# Ketentuan Latihan
1. Jawab pertanyaan berikut berdasarkan teks tentang syair HDUN di bawah.
(a) Bunyi rima apa yang terdapat pada setiap larik bait pertama syair HDUN?
(b) Menurut Rusmana (2008: 86), di mana makna mencapai keutuhannya?
(c) Kata apa saja yang dicantumkan di bawah judul "Isotopi kematian"?
2. Teruskan teks tentang syair HDUN di bawah, mulai sesudah kalimat terakhir yang ditampilkan.

# Kutipan Teks
------------
Adapaun pada bait-bait selanjutnya penutur mengungkapkan kalimat-kalimat yang memiliki makna sama dengan kalimat-kalimat sebelumnya yang di dasari pada ajakan kepada kita semua agar senantiasa gegap gempita untuk tidak sedetikpun lengah atas apa yang telah diberikan oleh Allah SWT kepada kita yang kapan saja akan kembali kehadirat-nya.
Selanjutnya, jika ditinjau sya’ir HDUN tersebut pada sudut pandang ryme (rima) maka tedapatlah pada setiap ariknya berbunyi a,a,a,a pada bait pertma, yang di susul dengan bunyi i,i,i,i, pada kedua. Yang kemudian di tutup dengan bunyi rima yang sama pada bait pertama. Hal ini menujukan bahwa dalam sya’ir HDUN memiliki gabungan rima antara rima lurus yang hadir di bait pertama dan di akhir, kemudian rima berkait pada bait kedua. Kehadiran bunyi rima yang berbeda tersebut penutur ingin mengahadirkan sebuah keunikan pada sya’ir tersebut.

2.      Analisis Aspek Semantis
Jika kita telaah sa’ir HDUN ini, maka kita akan menemukan beberapa gambaran yang disampaikan oleh pengarang tentang kematian yang memiliki hubungan dengan manusia. Yang kemudian dari kesalinghubungan tersebut memiliki makna yang tersirat untuk di interpretasi. Untuk mengetshui makna yang tersirat dapa sya’ir tersebut maka alangkah baiknya terlebih dahilu dibahas mengenai isotopi yang terdapat pada sya’ir tersebut. Adapun yang dimaksud dengan isotopi adalah wilayah makna yang terbuka yang terdapat disepanjang wacana yang memungkinkan memiliki suatu pesan untuk kemudian dipahami sebagai perlambangan yang utuh. Karena itu, dalam isotopi makna mencapai keutuhannya (Rusmana, 2008: 86).
jika isotopi dipahami sebagai sebuah perlambangan yang utuh, maka kita akan temukan beberapa isotopi yang berkaitan dengan alam, manusia, sifat, perbuatan, waktu, tempat, dan isotopi penghubung yang terdapat pada sya’it tersebut.
a.       Isotopi Alam
Adapun yang dimaksud isotopi alam adalah wilayah makna yang terbuka yang dilambangkan dengan alam itu sendiri seperti : Dunya, hirup, harta, akherat, naraka
b.      Isotopi kematian
Ajal, maot,
c.       Isotopi Manusia
Adapun yang dimaksud isotopi alam adalah wilayah makna yang terbuka yang dilambangkan dengan alam itu sendiri seperti : hirup, anak, nyawa, jasad, keluarga, umur, ngora, sehat, poho.
------------
# Materi yang Disediakan
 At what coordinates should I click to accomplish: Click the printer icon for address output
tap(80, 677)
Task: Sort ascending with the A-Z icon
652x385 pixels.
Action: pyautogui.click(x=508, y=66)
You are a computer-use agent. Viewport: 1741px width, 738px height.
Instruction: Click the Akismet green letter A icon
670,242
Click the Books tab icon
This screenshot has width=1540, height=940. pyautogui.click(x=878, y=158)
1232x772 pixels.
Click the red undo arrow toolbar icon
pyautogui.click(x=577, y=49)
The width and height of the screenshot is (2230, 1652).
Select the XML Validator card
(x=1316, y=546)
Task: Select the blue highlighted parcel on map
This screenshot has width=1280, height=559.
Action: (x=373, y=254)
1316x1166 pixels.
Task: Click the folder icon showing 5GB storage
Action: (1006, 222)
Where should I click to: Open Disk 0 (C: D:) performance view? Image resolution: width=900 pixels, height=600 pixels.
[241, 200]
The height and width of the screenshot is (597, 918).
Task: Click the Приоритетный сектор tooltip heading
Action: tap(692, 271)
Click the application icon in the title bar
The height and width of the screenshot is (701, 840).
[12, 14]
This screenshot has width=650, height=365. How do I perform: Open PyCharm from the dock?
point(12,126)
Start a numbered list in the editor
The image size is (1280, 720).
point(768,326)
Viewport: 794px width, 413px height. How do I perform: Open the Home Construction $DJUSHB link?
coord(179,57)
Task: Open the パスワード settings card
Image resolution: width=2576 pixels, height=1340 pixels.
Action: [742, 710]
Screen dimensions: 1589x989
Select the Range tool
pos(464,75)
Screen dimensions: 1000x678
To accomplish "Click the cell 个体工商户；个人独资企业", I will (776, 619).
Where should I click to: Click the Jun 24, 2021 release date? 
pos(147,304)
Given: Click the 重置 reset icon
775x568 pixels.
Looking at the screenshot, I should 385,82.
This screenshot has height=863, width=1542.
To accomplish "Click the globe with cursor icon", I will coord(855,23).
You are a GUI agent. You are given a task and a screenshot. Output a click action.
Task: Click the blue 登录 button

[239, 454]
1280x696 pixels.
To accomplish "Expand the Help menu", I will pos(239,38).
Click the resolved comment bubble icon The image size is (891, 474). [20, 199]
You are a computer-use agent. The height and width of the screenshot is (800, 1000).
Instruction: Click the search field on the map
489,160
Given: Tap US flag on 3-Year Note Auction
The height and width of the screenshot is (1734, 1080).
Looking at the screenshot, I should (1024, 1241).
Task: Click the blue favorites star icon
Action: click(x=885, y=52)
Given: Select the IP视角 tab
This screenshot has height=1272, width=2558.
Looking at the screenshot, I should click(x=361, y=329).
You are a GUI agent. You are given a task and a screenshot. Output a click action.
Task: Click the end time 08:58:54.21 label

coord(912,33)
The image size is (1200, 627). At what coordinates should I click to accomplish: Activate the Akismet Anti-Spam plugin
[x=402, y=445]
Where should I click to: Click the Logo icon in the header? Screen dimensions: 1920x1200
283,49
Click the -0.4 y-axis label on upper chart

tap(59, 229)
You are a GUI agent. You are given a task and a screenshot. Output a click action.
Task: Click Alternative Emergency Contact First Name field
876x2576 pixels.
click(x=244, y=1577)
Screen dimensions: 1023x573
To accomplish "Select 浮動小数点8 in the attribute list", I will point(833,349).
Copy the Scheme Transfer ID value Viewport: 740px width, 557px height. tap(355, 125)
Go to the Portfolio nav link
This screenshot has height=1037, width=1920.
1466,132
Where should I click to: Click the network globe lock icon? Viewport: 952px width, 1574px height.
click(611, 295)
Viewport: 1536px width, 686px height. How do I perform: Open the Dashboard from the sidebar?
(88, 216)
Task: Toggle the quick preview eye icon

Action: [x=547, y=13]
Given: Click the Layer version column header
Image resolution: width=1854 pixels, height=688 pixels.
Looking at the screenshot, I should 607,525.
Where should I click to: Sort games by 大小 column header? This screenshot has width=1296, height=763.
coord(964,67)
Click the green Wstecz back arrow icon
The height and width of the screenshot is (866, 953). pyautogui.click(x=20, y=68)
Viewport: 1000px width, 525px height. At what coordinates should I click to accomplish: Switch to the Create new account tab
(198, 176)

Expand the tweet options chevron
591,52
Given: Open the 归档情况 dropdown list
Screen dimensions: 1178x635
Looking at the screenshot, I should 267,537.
------------
# Kunci Jawaban
1.
(a) Bunyi a,a,a,a.
(b) Dalam isotopi.
(c) Ajal dan maot.

2.
d.      Isotopi sifat
Isotopi sifat yang ada pada sya’ir HDUN diantaranya; ngorana, poho,
e.       Isotopi perbuatan
Diantaranya; ngumbara, Kuatkeun, tingkatkeun , Lobakeun, Mieling, sing ati-ati, Nandangan, midamel , pariksana , ditanya, mimilu, baralik , nganteur , dibungkus , sumerah, karumpul, dipundut
f.       Isotopi penghubung
Diantarnya; di, jeng 3x, nu, tuluy, ku, ka.
Terdapat kurang lebih eman isotopi yang d kemukakan oleh penulis yang tentu didalamnya terdapat motif yang mendukung untuk membangun sebuah tema dari sya’ir tersebut. Adapun yang dimaksud motif menurut Okke yaitu unsure yang terus menerus diulang dan beberapa motif akan mendukung kehadiran tema (Rusmana, 2008: 88).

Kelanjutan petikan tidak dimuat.